How can I parse a json to a pandas dataframe without losing values?

Question

I'm trying to parse a json into a dataframe. And I one focus on the first key on the json (validations). The structure of the json is pretty standard, as the example below:

{
"validations": [
    {
        "id": "1111111-2222-3333-4444-555555555555",
        "created_at": "2020-02-19T14:35:58-03:00",
        "finished_at": "2020-02-19T14:36:01-03:00",
        "processing_status": "concluded",
        "receivable_id": "VAL-AAAAAAA-BBBB-CCCC-DDDD-EEEEEEEEEEEE",
        "external_reference": "FFFFFFFF-GGGG-HHHH-IIII-JJJJJJJJJJJJ",
        "batch_id": "e2fb8d34-8c53-4910-b7a4-602ab6845855",
        "portfolio": {
            "id": "57a3e56a-347b-449c-8f1a-253baba90e7a",
            "nome": "COMPANY_NAME"
      }
    }],

"pages": {
    "per_page": 10,
    "page": 1
  }
}

I'm using the following code:

import json   as json
import pandas as pd
import os



print(os.getcwd()) ## point out the directory you're working on this cell


filename = r"file_path\file_name.json"

f = open(filename)
data1 = json.loads(f.read())

df = pd.json_normalize(data1)

data1.keys() 

## => returns: dict_keys(['validacoes', 'paginacao'])

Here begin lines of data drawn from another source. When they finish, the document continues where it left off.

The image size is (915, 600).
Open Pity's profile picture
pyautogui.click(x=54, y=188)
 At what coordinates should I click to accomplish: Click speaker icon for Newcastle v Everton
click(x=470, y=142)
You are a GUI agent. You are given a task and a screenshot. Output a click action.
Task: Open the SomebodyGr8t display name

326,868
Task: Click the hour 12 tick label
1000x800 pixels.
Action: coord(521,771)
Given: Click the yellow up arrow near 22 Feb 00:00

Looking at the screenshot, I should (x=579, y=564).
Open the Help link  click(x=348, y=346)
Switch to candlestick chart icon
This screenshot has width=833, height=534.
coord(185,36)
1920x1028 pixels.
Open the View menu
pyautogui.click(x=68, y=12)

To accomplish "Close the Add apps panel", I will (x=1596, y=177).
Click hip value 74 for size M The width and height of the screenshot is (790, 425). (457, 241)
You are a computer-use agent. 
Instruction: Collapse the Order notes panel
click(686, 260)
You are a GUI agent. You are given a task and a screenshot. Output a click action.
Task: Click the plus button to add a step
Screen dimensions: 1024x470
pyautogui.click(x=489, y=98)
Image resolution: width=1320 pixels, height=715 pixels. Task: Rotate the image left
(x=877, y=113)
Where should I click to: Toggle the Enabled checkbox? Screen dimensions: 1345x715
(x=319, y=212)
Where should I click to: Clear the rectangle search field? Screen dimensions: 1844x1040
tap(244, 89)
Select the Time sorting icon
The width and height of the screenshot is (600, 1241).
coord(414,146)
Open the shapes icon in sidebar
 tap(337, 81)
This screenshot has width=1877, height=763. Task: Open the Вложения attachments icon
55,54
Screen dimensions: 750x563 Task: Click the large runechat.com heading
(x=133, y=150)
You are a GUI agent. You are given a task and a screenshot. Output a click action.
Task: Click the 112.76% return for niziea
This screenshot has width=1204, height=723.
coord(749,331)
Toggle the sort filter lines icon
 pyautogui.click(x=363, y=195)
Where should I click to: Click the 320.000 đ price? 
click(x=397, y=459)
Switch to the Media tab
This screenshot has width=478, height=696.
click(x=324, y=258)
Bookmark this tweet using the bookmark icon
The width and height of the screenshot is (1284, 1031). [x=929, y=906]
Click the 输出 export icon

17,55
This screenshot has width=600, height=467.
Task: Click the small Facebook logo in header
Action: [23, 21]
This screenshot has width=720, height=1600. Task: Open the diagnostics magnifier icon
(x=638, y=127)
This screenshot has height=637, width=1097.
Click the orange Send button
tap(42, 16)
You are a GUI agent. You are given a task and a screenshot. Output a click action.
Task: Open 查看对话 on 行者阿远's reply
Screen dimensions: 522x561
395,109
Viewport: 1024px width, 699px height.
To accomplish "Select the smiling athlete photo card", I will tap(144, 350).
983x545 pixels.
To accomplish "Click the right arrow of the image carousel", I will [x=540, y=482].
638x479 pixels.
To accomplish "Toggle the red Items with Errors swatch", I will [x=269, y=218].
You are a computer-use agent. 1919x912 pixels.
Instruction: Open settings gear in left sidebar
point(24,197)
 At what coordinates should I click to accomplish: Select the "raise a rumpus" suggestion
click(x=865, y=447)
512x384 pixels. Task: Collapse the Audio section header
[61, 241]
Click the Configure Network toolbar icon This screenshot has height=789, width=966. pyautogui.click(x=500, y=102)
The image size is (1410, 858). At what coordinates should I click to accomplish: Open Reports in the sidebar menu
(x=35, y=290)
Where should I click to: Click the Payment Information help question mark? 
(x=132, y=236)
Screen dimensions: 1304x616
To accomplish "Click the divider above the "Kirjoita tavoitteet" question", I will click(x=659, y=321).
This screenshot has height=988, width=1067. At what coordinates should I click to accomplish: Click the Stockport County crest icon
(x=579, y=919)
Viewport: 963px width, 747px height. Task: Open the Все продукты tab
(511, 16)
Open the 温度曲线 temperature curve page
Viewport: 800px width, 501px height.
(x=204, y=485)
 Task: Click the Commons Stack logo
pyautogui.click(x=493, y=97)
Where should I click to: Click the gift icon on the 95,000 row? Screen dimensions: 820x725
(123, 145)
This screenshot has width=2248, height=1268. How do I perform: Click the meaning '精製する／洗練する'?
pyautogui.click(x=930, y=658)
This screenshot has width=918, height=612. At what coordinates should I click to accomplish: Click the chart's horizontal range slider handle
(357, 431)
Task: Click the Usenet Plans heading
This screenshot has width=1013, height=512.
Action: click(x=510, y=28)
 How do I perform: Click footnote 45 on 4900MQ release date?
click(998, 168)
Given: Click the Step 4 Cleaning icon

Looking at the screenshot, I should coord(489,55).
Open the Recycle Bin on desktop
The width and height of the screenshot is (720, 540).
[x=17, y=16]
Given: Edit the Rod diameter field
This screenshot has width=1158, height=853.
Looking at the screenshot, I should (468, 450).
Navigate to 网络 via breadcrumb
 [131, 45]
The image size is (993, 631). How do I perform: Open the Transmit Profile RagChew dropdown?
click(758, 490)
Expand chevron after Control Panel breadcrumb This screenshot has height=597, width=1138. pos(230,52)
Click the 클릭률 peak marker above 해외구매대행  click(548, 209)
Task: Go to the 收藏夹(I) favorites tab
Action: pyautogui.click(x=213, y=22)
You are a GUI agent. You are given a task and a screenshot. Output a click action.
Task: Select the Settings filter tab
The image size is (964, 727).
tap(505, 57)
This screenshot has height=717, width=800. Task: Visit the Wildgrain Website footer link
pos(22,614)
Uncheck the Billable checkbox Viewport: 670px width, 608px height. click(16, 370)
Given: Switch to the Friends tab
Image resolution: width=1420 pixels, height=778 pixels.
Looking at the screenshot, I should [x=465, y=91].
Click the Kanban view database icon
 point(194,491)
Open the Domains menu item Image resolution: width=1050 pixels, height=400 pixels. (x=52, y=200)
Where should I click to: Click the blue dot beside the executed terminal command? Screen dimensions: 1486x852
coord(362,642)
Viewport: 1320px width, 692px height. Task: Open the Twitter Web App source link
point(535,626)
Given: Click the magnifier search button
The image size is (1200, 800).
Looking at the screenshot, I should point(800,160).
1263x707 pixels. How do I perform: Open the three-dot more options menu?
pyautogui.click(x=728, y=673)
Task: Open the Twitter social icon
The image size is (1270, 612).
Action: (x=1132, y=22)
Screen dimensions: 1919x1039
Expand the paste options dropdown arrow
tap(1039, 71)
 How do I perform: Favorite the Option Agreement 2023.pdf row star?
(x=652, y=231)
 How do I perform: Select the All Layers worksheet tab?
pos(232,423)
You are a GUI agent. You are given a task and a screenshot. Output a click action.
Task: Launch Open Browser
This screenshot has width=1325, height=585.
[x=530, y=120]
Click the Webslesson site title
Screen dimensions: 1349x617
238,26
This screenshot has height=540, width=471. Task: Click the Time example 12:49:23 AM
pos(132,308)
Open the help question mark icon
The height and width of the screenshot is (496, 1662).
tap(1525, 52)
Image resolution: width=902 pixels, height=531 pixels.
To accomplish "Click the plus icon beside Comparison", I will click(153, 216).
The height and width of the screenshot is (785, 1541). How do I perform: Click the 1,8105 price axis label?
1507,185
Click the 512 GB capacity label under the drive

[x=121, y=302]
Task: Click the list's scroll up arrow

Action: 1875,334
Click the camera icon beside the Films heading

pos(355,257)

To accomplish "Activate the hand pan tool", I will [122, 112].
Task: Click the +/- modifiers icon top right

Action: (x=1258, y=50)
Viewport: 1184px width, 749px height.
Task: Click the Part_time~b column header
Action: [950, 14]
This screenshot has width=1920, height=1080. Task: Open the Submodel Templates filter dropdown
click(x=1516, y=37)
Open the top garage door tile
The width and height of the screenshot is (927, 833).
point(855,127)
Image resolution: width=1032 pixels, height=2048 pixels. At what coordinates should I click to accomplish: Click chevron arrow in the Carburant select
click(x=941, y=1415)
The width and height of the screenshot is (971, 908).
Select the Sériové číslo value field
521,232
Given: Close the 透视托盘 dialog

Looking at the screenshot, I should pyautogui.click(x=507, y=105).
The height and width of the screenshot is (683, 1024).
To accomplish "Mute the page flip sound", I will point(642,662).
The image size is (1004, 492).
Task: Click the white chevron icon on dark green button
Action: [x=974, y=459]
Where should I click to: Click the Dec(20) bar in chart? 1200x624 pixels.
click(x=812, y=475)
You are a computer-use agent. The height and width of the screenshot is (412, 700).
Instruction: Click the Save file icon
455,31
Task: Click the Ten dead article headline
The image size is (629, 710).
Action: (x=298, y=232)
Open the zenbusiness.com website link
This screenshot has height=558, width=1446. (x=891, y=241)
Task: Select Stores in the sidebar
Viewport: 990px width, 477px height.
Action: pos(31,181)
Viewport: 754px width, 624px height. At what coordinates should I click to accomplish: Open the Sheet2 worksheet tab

res = dict((k, data1[k]) for k in ['validacoes'] 
                                    if k in data1) 

res.keys() 
## => returns dict_keys(['validacoes'])


df = pd.DataFrame(res, columns=['id', 'data_criacao', 'data_finalizacao', 'status_do_processamento', 'recebivel_id','referencia_externa', 'lote_id', 'veiculo'])  


df.head() 

## returns=> a dataframe with no values on the columns, as if they were empty from the json

| id | created_at | finished_at | processing_status | receivable_id | external_reference | batch_id | external_reference | portfolio |

So, I already checked the original file on a text editor and, yes, the json is properly mapped with values.

And the format is standardized throughout the file.

Any thoughts as to why the data from the json is being lost on the process?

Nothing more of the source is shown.